*** Begin section ***

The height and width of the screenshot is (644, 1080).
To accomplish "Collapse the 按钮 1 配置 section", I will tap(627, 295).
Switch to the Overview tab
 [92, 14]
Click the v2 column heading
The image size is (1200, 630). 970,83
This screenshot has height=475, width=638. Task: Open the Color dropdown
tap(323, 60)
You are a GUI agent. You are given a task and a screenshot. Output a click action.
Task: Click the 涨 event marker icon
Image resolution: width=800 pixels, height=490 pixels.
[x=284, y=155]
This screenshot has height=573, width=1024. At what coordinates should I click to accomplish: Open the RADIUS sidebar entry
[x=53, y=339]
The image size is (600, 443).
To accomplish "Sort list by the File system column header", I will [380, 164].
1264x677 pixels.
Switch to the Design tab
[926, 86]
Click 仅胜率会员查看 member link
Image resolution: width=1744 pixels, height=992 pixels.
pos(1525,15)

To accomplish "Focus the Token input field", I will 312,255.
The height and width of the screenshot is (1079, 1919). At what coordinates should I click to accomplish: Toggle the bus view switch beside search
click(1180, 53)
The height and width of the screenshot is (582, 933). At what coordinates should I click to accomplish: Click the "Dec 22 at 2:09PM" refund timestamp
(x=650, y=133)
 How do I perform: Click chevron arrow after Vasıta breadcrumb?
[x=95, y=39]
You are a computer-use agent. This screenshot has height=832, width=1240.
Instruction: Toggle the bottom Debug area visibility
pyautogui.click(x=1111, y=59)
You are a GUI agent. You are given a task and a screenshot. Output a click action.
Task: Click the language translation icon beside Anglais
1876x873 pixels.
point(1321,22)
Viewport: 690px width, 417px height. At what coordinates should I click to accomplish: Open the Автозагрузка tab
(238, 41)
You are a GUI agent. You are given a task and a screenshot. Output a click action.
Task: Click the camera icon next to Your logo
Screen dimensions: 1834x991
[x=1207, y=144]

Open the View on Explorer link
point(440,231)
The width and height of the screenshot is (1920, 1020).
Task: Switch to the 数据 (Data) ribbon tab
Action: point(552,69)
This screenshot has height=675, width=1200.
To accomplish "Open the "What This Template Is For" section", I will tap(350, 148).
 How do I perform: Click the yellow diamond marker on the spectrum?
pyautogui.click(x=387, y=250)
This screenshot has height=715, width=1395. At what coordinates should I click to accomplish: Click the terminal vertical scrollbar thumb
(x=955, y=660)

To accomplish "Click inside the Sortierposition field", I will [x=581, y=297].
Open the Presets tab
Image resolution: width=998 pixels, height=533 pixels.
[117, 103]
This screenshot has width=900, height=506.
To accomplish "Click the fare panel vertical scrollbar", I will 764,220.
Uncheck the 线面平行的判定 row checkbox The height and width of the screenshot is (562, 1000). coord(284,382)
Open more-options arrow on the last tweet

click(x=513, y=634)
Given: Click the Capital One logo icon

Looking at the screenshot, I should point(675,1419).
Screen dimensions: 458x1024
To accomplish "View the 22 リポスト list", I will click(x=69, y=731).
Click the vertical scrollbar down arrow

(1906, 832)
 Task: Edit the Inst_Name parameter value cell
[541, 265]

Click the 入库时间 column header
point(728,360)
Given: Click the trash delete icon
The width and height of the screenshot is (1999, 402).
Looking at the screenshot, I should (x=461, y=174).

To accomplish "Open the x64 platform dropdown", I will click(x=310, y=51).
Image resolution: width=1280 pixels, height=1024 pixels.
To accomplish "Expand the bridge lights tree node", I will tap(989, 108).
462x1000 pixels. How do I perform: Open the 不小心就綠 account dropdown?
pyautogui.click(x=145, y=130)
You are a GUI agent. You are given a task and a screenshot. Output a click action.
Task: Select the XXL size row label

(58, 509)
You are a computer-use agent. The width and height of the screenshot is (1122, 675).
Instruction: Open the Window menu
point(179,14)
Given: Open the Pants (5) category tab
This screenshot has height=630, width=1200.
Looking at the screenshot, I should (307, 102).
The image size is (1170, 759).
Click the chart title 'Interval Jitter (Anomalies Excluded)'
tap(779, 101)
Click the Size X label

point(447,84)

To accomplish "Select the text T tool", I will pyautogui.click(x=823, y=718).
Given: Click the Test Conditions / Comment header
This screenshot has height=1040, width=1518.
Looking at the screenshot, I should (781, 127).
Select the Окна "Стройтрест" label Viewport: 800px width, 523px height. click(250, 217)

*** End section ***

[Task directions]
Your task is to reproduce all the records above exactly as they appear.

[Final answer]
The height and width of the screenshot is (644, 1080).
To accomplish "Collapse the 按钮 1 配置 section", I will tap(627, 295).
Switch to the Overview tab
 [92, 14]
Click the v2 column heading
The image size is (1200, 630). 970,83
This screenshot has height=475, width=638. Task: Open the Color dropdown
tap(323, 60)
You are a GUI agent. You are given a task and a screenshot. Output a click action.
Task: Click the 涨 event marker icon
Image resolution: width=800 pixels, height=490 pixels.
[x=284, y=155]
This screenshot has height=573, width=1024. At what coordinates should I click to accomplish: Open the RADIUS sidebar entry
[x=53, y=339]
The image size is (600, 443).
To accomplish "Sort list by the File system column header", I will [380, 164].
1264x677 pixels.
Switch to the Design tab
[926, 86]
Click 仅胜率会员查看 member link
Image resolution: width=1744 pixels, height=992 pixels.
pos(1525,15)

To accomplish "Focus the Token input field", I will 312,255.
The height and width of the screenshot is (1079, 1919). At what coordinates should I click to accomplish: Toggle the bus view switch beside search
click(1180, 53)
The height and width of the screenshot is (582, 933). At what coordinates should I click to accomplish: Click the "Dec 22 at 2:09PM" refund timestamp
(x=650, y=133)
 How do I perform: Click chevron arrow after Vasıta breadcrumb?
[x=95, y=39]
You are a computer-use agent. This screenshot has height=832, width=1240.
Instruction: Toggle the bottom Debug area visibility
pyautogui.click(x=1111, y=59)
You are a GUI agent. You are given a task and a screenshot. Output a click action.
Task: Click the language translation icon beside Anglais
1876x873 pixels.
point(1321,22)
Viewport: 690px width, 417px height. At what coordinates should I click to accomplish: Open the Автозагрузка tab
(238, 41)
You are a GUI agent. You are given a task and a screenshot. Output a click action.
Task: Click the camera icon next to Your logo
Screen dimensions: 1834x991
[x=1207, y=144]

Open the View on Explorer link
point(440,231)
The width and height of the screenshot is (1920, 1020).
Task: Switch to the 数据 (Data) ribbon tab
Action: point(552,69)
This screenshot has height=675, width=1200.
To accomplish "Open the "What This Template Is For" section", I will tap(350, 148).
 How do I perform: Click the yellow diamond marker on the spectrum?
pyautogui.click(x=387, y=250)
This screenshot has height=715, width=1395. At what coordinates should I click to accomplish: Click the terminal vertical scrollbar thumb
(x=955, y=660)

To accomplish "Click inside the Sortierposition field", I will [x=581, y=297].
Open the Presets tab
Image resolution: width=998 pixels, height=533 pixels.
[117, 103]
This screenshot has width=900, height=506.
To accomplish "Click the fare panel vertical scrollbar", I will 764,220.
Uncheck the 线面平行的判定 row checkbox The height and width of the screenshot is (562, 1000). coord(284,382)
Open more-options arrow on the last tweet

click(x=513, y=634)
Given: Click the Capital One logo icon

Looking at the screenshot, I should point(675,1419).
Screen dimensions: 458x1024
To accomplish "View the 22 リポスト list", I will click(x=69, y=731).
Click the vertical scrollbar down arrow

(1906, 832)
 Task: Edit the Inst_Name parameter value cell
[541, 265]

Click the 入库时间 column header
point(728,360)
Given: Click the trash delete icon
The width and height of the screenshot is (1999, 402).
Looking at the screenshot, I should (x=461, y=174).

To accomplish "Open the x64 platform dropdown", I will click(x=310, y=51).
Image resolution: width=1280 pixels, height=1024 pixels.
To accomplish "Expand the bridge lights tree node", I will tap(989, 108).
462x1000 pixels. How do I perform: Open the 不小心就綠 account dropdown?
pyautogui.click(x=145, y=130)
You are a GUI agent. You are given a task and a screenshot. Output a click action.
Task: Select the XXL size row label

(58, 509)
You are a computer-use agent. The width and height of the screenshot is (1122, 675).
Instruction: Open the Window menu
point(179,14)
Given: Open the Pants (5) category tab
This screenshot has height=630, width=1200.
Looking at the screenshot, I should (307, 102).
The image size is (1170, 759).
Click the chart title 'Interval Jitter (Anomalies Excluded)'
tap(779, 101)
Click the Size X label

point(447,84)

To accomplish "Select the text T tool", I will pyautogui.click(x=823, y=718).
Given: Click the Test Conditions / Comment header
This screenshot has height=1040, width=1518.
Looking at the screenshot, I should (781, 127).
Select the Окна "Стройтрест" label Viewport: 800px width, 523px height. click(250, 217)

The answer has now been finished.